1934 IN REVIEW
During a 7-6 season, the very existence of the Packers is threatened due to a 1932 court case involving a fan falling out of the stands at City Stadium. The fan wins a $5,000 verdict, which put the insurance company out of business. The Packers would go into receivership, and were about to fold, but Green Bay businessmen came to the rescue after the 1934 season, making the year a success despite the less-than-spectacular record.

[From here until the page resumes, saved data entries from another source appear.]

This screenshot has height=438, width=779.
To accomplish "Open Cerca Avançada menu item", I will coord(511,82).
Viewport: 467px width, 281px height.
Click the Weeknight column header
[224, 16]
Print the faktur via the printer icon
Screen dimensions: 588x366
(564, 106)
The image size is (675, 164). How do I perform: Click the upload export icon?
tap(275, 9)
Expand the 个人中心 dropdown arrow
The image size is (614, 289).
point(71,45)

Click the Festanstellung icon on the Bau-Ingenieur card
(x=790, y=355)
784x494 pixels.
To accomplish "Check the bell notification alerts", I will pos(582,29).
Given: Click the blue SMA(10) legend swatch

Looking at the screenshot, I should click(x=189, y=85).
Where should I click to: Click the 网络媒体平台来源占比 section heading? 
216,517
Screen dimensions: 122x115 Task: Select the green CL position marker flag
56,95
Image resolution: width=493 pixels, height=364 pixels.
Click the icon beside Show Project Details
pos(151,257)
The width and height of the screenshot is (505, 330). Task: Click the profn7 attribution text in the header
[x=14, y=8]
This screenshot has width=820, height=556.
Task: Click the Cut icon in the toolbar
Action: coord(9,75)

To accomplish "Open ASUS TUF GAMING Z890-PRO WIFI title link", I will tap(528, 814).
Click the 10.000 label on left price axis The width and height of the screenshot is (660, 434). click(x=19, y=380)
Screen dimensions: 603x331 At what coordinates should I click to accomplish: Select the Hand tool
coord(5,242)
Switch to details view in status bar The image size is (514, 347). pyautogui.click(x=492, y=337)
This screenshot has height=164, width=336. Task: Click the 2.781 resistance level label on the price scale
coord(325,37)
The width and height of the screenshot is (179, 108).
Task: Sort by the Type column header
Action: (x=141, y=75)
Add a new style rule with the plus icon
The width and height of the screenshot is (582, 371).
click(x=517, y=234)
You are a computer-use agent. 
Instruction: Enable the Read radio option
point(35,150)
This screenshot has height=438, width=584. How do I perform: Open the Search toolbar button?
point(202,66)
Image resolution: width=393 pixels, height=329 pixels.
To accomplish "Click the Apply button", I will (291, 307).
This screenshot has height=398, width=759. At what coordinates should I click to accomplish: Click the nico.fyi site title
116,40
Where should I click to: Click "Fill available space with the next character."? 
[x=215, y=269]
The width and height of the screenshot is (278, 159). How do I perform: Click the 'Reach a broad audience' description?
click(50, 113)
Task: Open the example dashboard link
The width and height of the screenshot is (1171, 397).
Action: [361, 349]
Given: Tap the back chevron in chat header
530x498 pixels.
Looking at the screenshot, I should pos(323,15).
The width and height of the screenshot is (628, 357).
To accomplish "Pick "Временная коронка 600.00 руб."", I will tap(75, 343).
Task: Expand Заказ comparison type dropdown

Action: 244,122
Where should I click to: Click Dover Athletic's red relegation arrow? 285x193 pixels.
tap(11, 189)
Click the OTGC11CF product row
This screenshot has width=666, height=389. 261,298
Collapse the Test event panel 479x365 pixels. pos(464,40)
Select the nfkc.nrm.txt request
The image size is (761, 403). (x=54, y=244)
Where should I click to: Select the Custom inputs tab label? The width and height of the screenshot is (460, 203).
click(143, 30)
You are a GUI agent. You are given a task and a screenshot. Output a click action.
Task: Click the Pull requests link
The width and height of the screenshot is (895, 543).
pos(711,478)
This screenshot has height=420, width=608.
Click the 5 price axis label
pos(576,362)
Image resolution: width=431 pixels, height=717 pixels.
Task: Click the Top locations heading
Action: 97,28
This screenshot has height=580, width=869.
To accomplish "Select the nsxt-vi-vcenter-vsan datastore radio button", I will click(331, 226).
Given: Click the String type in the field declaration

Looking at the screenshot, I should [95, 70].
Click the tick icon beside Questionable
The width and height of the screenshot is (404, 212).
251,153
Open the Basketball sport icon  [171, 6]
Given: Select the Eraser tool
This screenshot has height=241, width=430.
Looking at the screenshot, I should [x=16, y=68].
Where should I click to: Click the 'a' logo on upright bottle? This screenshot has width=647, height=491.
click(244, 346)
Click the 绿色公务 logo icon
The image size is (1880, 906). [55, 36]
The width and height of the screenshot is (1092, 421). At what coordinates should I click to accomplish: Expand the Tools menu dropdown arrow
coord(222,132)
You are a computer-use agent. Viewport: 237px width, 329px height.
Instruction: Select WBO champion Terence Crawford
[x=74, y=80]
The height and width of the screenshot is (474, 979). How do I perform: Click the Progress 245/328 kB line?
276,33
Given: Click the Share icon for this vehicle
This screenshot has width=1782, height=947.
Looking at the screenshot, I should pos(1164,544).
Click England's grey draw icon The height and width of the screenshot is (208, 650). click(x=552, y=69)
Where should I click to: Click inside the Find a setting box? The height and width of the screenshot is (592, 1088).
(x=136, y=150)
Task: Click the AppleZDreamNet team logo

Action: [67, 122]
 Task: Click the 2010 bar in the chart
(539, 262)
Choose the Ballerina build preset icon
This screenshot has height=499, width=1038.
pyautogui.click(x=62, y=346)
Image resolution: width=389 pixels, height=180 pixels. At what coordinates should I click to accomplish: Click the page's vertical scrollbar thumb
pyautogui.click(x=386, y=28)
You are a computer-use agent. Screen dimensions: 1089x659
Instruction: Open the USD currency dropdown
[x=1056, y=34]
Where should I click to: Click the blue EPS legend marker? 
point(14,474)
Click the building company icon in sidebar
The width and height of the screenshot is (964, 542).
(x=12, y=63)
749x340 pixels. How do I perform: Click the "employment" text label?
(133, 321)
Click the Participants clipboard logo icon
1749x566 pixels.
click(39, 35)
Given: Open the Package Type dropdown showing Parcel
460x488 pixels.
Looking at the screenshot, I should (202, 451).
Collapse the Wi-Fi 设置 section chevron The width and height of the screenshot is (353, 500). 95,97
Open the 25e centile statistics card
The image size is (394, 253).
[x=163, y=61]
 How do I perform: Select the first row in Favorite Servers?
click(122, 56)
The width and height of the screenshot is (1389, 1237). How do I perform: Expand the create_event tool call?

BAD BLEACHERS AND NEAR BANKRUPTCY
In the first 18 years of their history, the Packers have had many narrow escapes. In 1922, when their sponsors owed $1,600 in back salaries, local businessmen formed a corporation to finance the team. The Packers repaid their benefactors by attracting as many as 15,000 spectators to a single Green Bay game. Then, the fates turned fickle. Willard Bent, a fan, fell off the grandstand in 1932 and sued the team for $20,000. In March 1933, he won a $5,200 award from the courts. Since the insurance company with which the Packers were insured went into bankruptcy during the trial and was a mutual company, the franchise was forced to pay the settlement, resulting in the Packers' debt balloning up to $10,000 and heading into receivership. It appeared the Packers were on the verge of folding or moving. In fact, a December 1933 article in the Chicago Tribune, claimed "the Green Bay Packers will move to Milwaukee next fall and if the change is not made then it certainly will be made in 1935". The Packers had played one game in Milwaukee in 1933, under pressure from league officials after an expansion application was received in 1930 and 1931. The game attracted 12,467 fans, two thousand of them coming down from Green Bay. In 1934, Green Bay played two home games in Milwaukee, though did not move permanently. NFL officials gave the team one last chance to improve its financial position. In early 1935, the Green Bay Association of Commerce kicked off a $10,000 fundraising campaign through the sale of nonvoting stock. $13,029 was raised and the Packer survived, once again, to play another day.